What you need to do:
Reproduce the records below in full and exactly, without their images.
==== Records ====
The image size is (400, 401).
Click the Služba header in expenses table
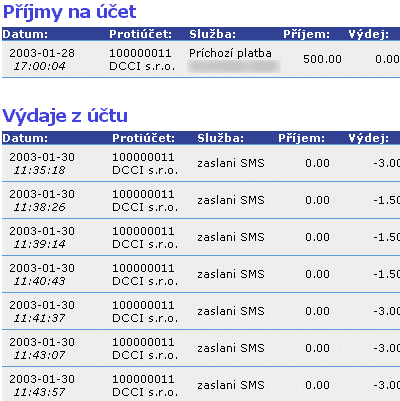pyautogui.click(x=220, y=138)
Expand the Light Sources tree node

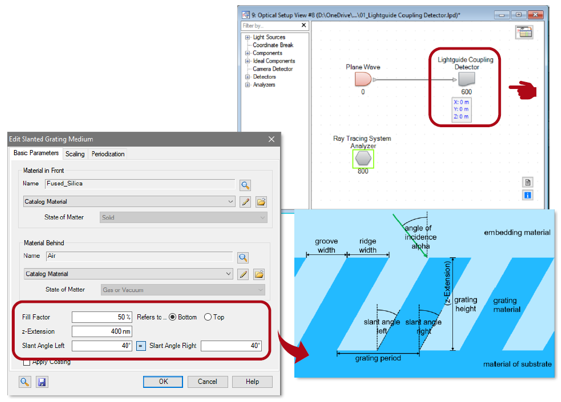[247, 37]
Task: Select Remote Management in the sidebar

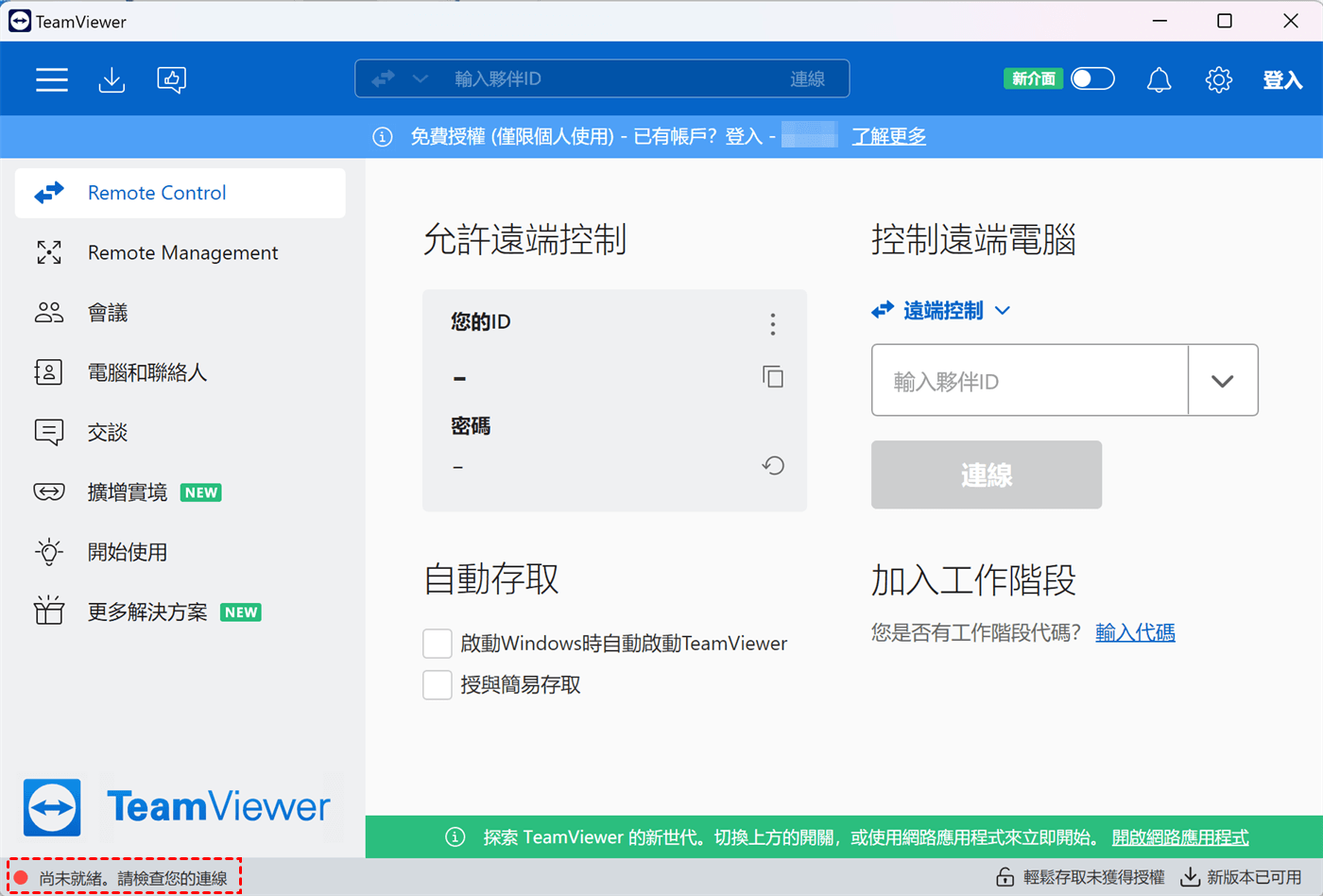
====
Completed task:
The image size is (400, 401).
Click the Služba header in expenses table
pyautogui.click(x=220, y=138)
Expand the Light Sources tree node

[247, 37]
Task: Select Remote Management in the sidebar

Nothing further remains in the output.